Whether you love it or hate it, Twitter is difficult to ignore.
The micro-blogging site has had a phenomenal rise to prominence, and its reach is way beyond any reasonable expectations that its founders may initially have had. If it lacked one thing it was the ability to convert its popularity into steady and sustainable commercial advertising revenue Twitter. Well, that particular issue would now seem to have been addressed. The social media group now appears to have landed a commercial deal which will expand its advertising revenues and secure its long term future.
Twitter has struck a deal believed to be worth several hundred million dollars with the Starcom Media Vest Group (SMG), a division of Publicis, one of the biggest players in US advertising. Just how big, is best judged by the size and scale of some of its clients, which includes Proctor and Gamble, Microsoft and Coca-Cola.
So what’s in the deal for SMG? Well, though the actual details remain sketchy, reports are indicating that SMG will get access to high-level Twitter data and research for its marketing purposes and its customers will get preferential access to the best advertising slots on Twitter. Some reports even suggest that SMG will get a direct feed of data from Twitter into its modelling tools.
Why now, is the next question?
Why is SMG offering Twitter the deal now, rather than a few months back? Well, it would appear that part of the attraction is that Twitter is now a far more attractive proposition since its acquisition of data analytics company, Bluefin Labs, in February. That acquisition has made Twitter much more attractive as a partner to advert-placing firms. The social media is also an advertiser’s dream because if the wealth of precise information it has at its disposal. This information allows marketers to tailor messages to precise groups of people, based on their age, gender, interests and any affiliations they have expressed through social interactions.

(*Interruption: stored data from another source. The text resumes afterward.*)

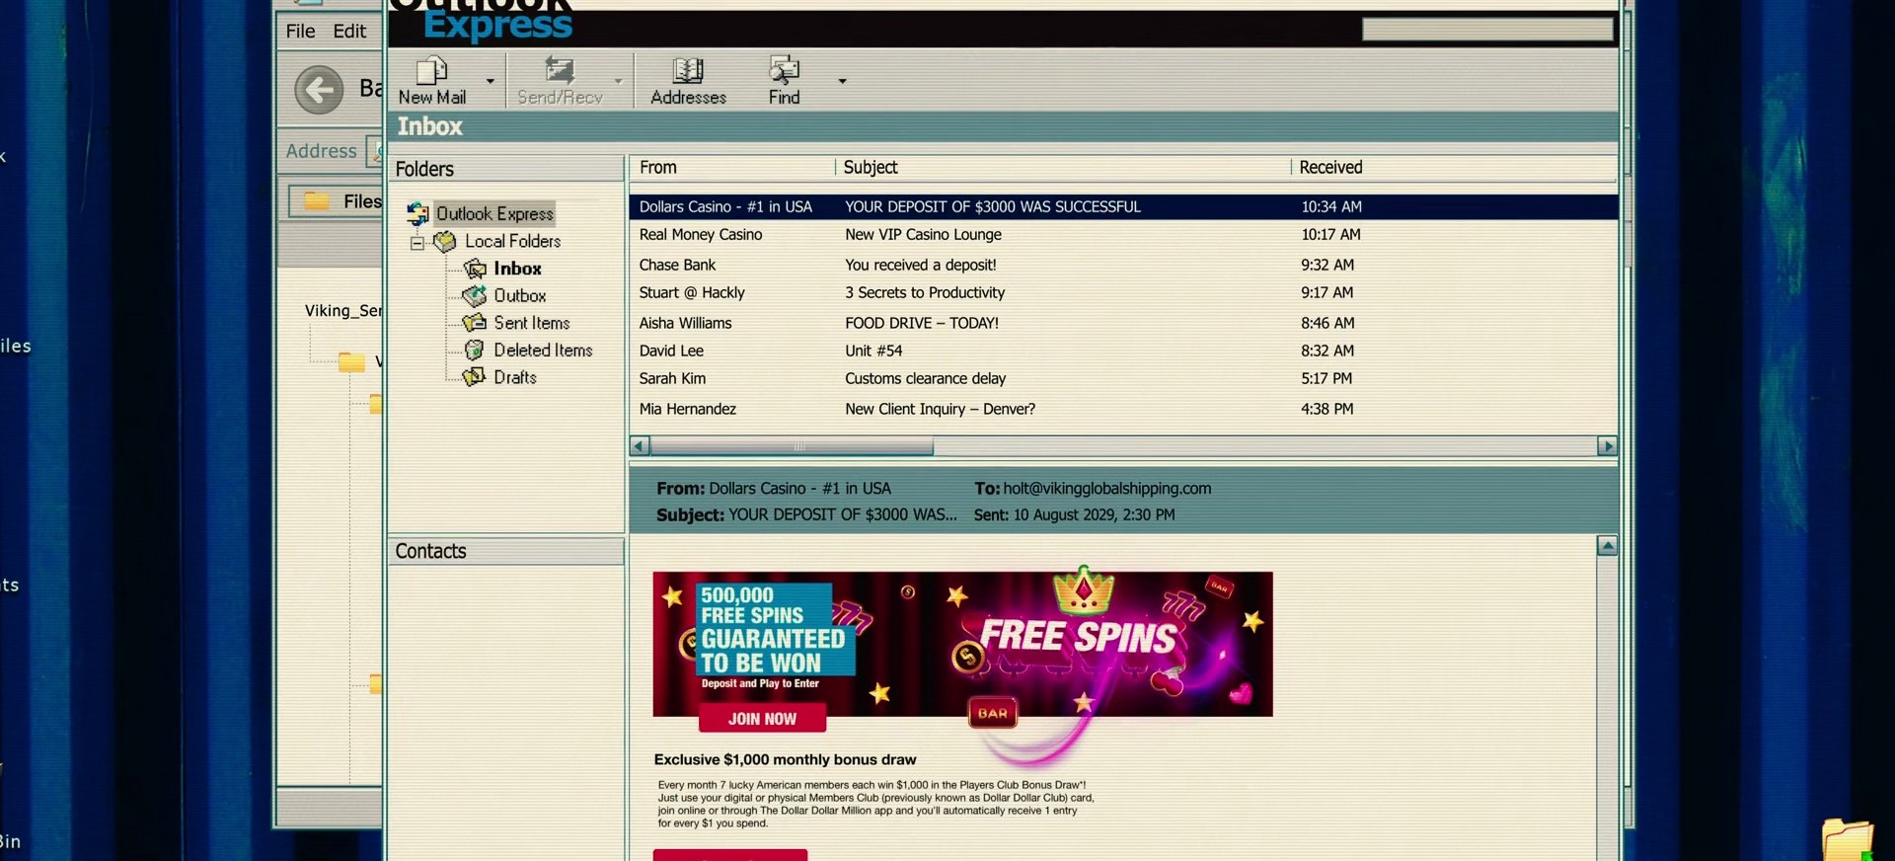Open the Chase Bank deposit email
This screenshot has height=861, width=1895.
tap(1123, 265)
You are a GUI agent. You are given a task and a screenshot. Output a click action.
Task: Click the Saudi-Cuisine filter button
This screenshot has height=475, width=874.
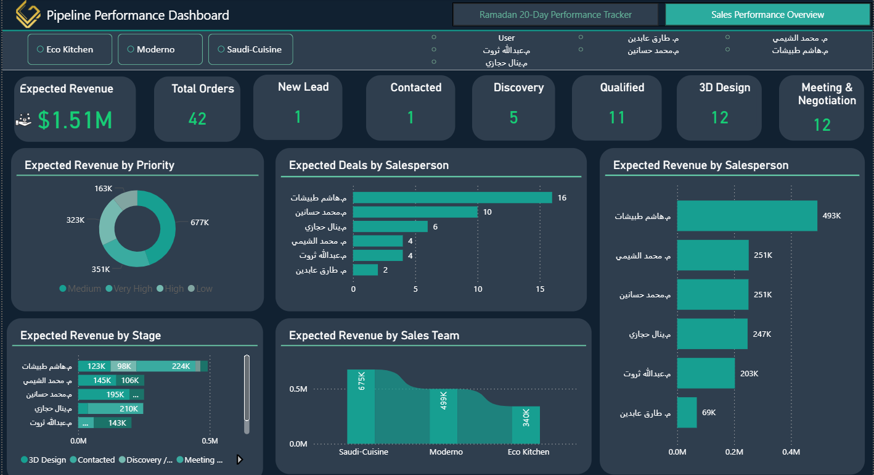[250, 49]

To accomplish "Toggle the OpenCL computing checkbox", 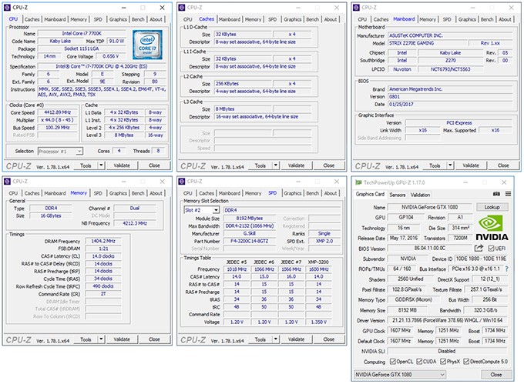I will (391, 361).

So what will the proposed deal mean in the longer term for Twitter? Well, for one it will certainly give some credence to Twitter’s contention that it is an attractive advertising platform, and it will be able to use the deal as evidence that it is finally gaining traction as a worthwhile marketing tool. In spite of its undoubted popularity, and a worldwide audience of what is reputed to be over 200 million users, it has struggled to extract the kind of revenues that it should. Any previous advertising was seen by many to nothing more than an experiment as businesses dipped their toes in to test the waters. The latest deal would suggest that advertisers are now convinced:
“In about 18 months, Twitter has gone from an experiment to [being] essential”, Laura Desmond, chief executive of SMG, told the BBC.
What will this and similar deals mean for Twitter? Well, the revenues Twitter raises from advertising are expected to almost double this year compared with last year, with further big rises anticipated in future years, according to eMarketer, a research consultancy. eMarketer estimates the micro-blogging site will earn $582.8m (£381m) from advertising in 2013, rising to nearly $1bn in 2014.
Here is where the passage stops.